Citrix bought XenSource, the first commercial spinoff of the Xen Project. Citrix has always been a very close Microsoft partner and works very closely with Microsoft on Xen and hyper-V interoperability. Now it is warming up to Novell. No surprise there.

Crosby said in a recent blog it makes perfect sense that Novell is supporting both Xen and KVM and the hoopla in the media about Novell's KVM commitments is unfounded.

"Novell SUSE Linux is, after all an enterprise Linux distribution. And KVM is just a kernel.org driver that comes with mainline Linux. So it's logical to expect Novell's customers to be aware of KVM and to expect them to ship and support it - like any other mainline feature," Crosby said.

"Novell is also behind an interesting open source project (that is not part of SLE), AlacrityVM, that aims to improve KVM performance and to feed back those changes to mainline Linux. It's not another hypervisor, but a way to help improve KVM," Crosby said.

Crosby was also quick to point out that Novell's support for Xen is srengthening -- not waning. Red Hat announced it would continue to support Xen only until 2014.
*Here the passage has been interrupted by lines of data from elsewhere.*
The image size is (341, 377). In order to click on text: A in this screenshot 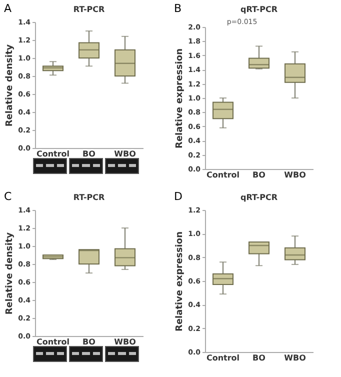, I will do `click(8, 8)`.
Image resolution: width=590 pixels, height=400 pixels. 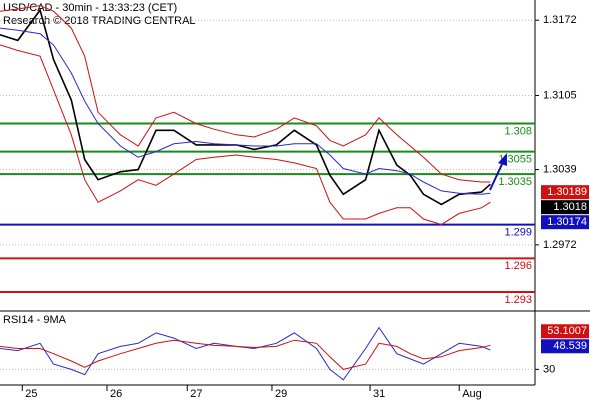 What do you see at coordinates (496, 176) in the screenshot?
I see `arrow-shaft` at bounding box center [496, 176].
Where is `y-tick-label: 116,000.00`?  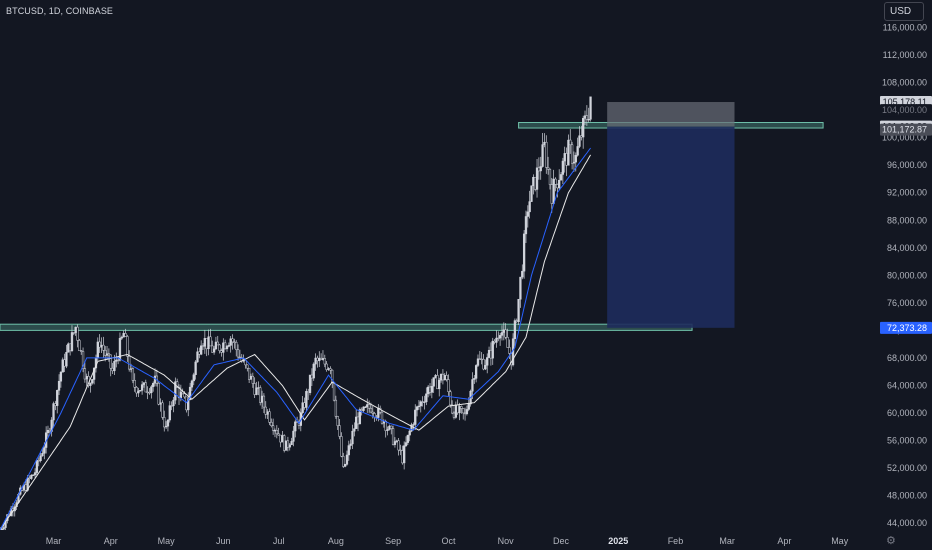 y-tick-label: 116,000.00 is located at coordinates (905, 28).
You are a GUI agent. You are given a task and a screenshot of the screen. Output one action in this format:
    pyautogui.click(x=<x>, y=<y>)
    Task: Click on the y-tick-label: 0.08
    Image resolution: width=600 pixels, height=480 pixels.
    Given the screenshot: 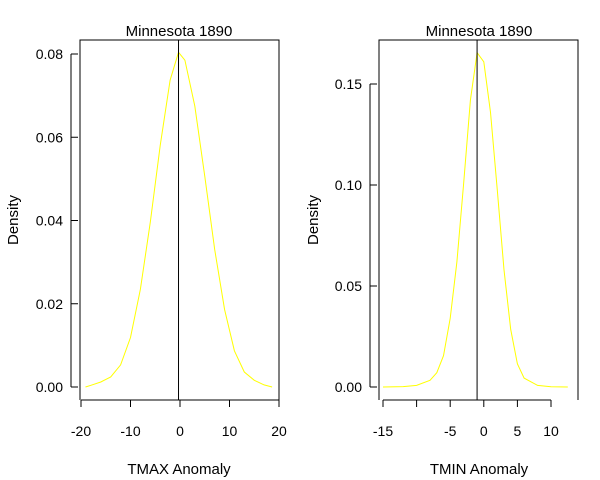 What is the action you would take?
    pyautogui.click(x=50, y=54)
    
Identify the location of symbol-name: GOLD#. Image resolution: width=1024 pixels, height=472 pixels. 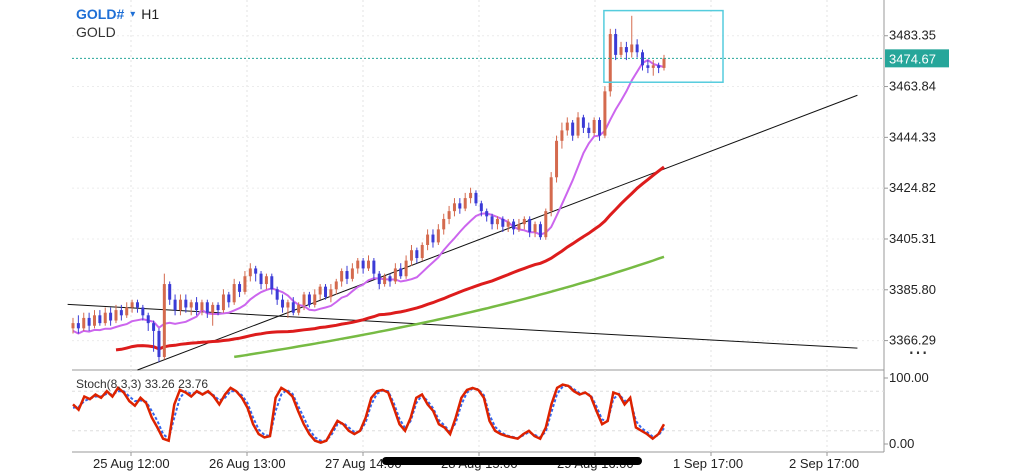
(100, 14).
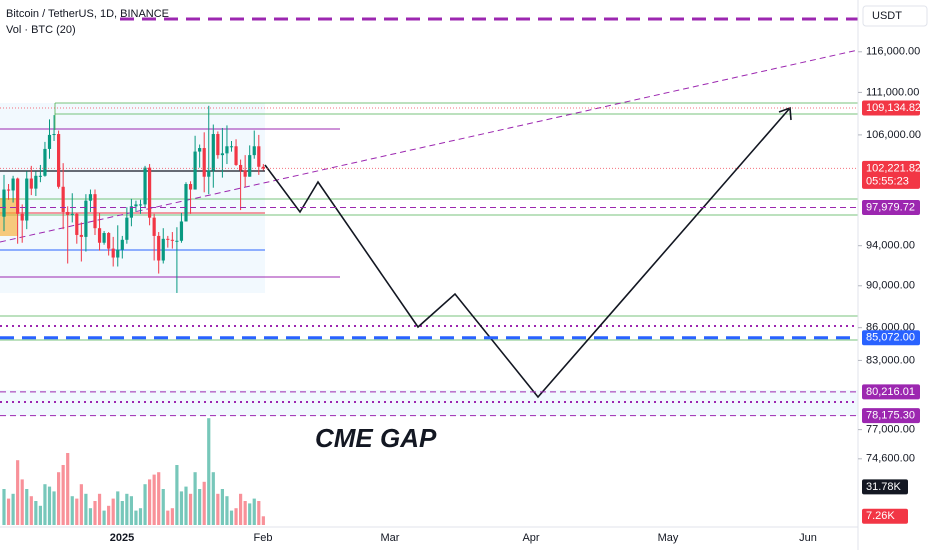  Describe the element at coordinates (894, 108) in the screenshot. I see `price-tag-label: 109,134.82` at that location.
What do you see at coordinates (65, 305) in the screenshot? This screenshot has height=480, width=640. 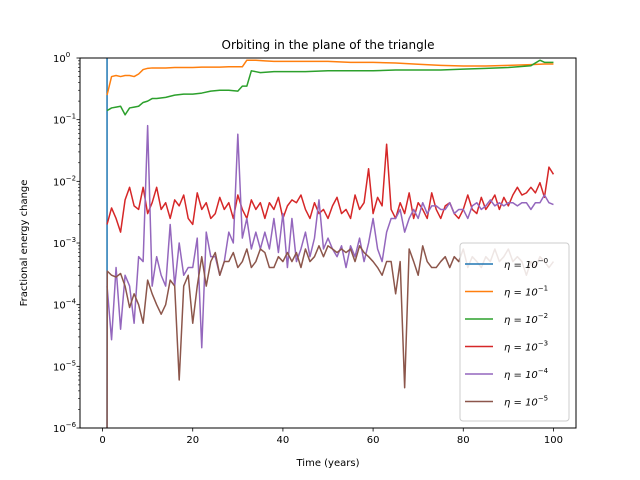 I see `y-tick-label: 10⁻⁴` at bounding box center [65, 305].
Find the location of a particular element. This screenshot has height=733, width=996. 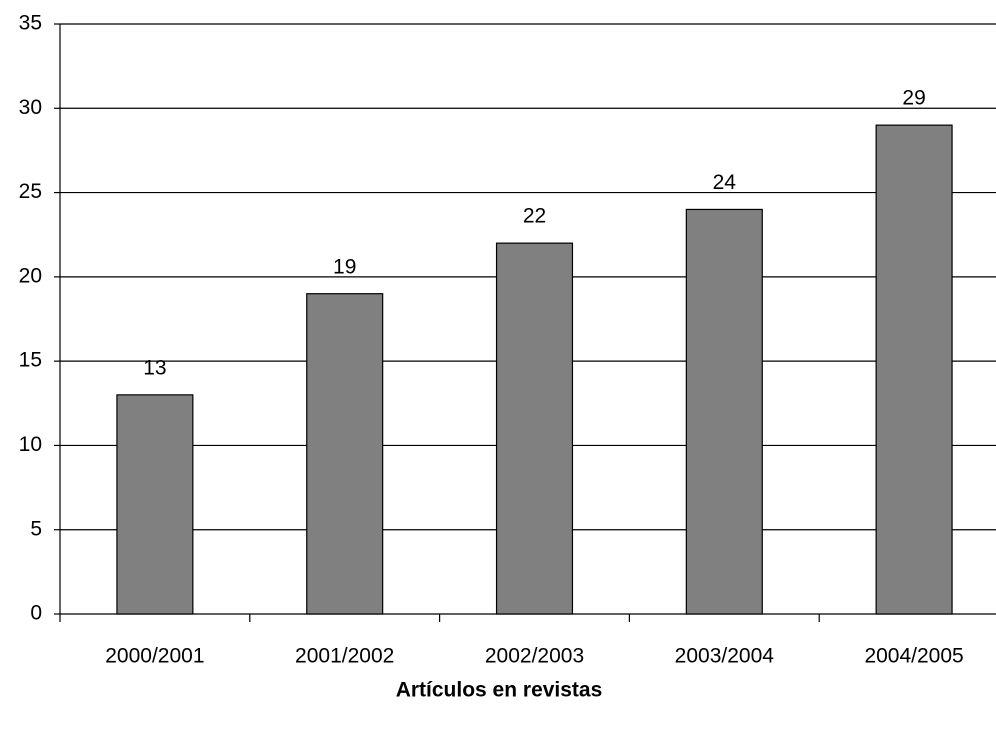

"As important as their support for Xen, is their support for SLES on Xen," Crosby said. "Citrix and Novell announced a partnership in which Novell will offer full Support on XenServer for SLES and more than 4,500 enterprise applications certified as Novell Ready on SUSE Linux Enterprise Server. Importantly, SLES as a guest is hypervisor agnostic and Novell offers support for SLE also on Hyper-V and VMware. Citrix and its partners will gain access to the PlateSpin portfolio to help customers become more effective in their virtualization deployments."

Supporting both open source hypervisors would be a win-win for Novell, but only if the company has the resources to support both platforms. Time will tell if that is the plan.